SUPPLIED RECORDS:
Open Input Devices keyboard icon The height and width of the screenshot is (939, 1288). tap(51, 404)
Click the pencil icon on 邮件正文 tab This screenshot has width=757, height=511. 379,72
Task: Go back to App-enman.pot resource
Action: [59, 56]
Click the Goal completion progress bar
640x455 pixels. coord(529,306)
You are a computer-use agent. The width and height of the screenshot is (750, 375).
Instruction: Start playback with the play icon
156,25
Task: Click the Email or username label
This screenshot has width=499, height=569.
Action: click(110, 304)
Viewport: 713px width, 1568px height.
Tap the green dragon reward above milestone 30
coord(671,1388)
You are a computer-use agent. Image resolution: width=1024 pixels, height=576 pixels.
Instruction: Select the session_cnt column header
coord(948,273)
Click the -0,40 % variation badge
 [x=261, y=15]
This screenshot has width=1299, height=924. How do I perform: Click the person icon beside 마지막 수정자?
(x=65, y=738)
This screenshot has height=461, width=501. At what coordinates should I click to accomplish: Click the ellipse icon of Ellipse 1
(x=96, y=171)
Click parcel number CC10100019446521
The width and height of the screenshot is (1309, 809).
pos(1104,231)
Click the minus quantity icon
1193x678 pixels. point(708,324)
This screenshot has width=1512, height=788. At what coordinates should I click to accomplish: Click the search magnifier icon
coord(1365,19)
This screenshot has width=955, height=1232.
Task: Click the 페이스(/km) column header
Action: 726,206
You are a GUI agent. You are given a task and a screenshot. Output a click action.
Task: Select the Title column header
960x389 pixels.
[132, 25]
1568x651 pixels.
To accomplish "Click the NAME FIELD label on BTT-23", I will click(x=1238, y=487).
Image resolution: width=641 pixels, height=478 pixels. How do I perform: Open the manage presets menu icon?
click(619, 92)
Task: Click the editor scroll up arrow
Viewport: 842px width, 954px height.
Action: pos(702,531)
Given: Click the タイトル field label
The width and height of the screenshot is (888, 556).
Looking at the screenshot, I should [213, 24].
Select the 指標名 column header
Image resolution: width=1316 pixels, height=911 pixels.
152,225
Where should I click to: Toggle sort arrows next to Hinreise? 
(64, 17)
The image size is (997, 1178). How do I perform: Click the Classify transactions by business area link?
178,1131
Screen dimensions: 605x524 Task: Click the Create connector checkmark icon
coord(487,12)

DIRECTIONS: The answer is to be the complete listing, transcribed exactly.

RESPONSE TO THIS TASK:
Open Input Devices keyboard icon The height and width of the screenshot is (939, 1288). tap(51, 404)
Click the pencil icon on 邮件正文 tab This screenshot has width=757, height=511. 379,72
Task: Go back to App-enman.pot resource
Action: [59, 56]
Click the Goal completion progress bar
640x455 pixels. coord(529,306)
You are a computer-use agent. The width and height of the screenshot is (750, 375).
Instruction: Start playback with the play icon
156,25
Task: Click the Email or username label
This screenshot has width=499, height=569.
Action: click(110, 304)
Viewport: 713px width, 1568px height.
Tap the green dragon reward above milestone 30
coord(671,1388)
You are a computer-use agent. Image resolution: width=1024 pixels, height=576 pixels.
Instruction: Select the session_cnt column header
coord(948,273)
Click the -0,40 % variation badge
 [x=261, y=15]
This screenshot has width=1299, height=924. How do I perform: Click the person icon beside 마지막 수정자?
(x=65, y=738)
This screenshot has height=461, width=501. At what coordinates should I click to accomplish: Click the ellipse icon of Ellipse 1
(x=96, y=171)
Click parcel number CC10100019446521
The width and height of the screenshot is (1309, 809).
pos(1104,231)
Click the minus quantity icon
1193x678 pixels. point(708,324)
This screenshot has width=1512, height=788. At what coordinates should I click to accomplish: Click the search magnifier icon
coord(1365,19)
This screenshot has width=955, height=1232.
Task: Click the 페이스(/km) column header
Action: 726,206
You are a GUI agent. You are given a task and a screenshot. Output a click action.
Task: Select the Title column header
960x389 pixels.
[132, 25]
1568x651 pixels.
To accomplish "Click the NAME FIELD label on BTT-23", I will click(x=1238, y=487).
Image resolution: width=641 pixels, height=478 pixels. How do I perform: Open the manage presets menu icon?
click(619, 92)
Task: Click the editor scroll up arrow
Viewport: 842px width, 954px height.
Action: pos(702,531)
Given: Click the タイトル field label
The width and height of the screenshot is (888, 556).
Looking at the screenshot, I should [213, 24].
Select the 指標名 column header
Image resolution: width=1316 pixels, height=911 pixels.
152,225
Where should I click to: Toggle sort arrows next to Hinreise? 
(64, 17)
The image size is (997, 1178). How do I perform: Click the Classify transactions by business area link?
178,1131
Screen dimensions: 605x524 Task: Click the Create connector checkmark icon
coord(487,12)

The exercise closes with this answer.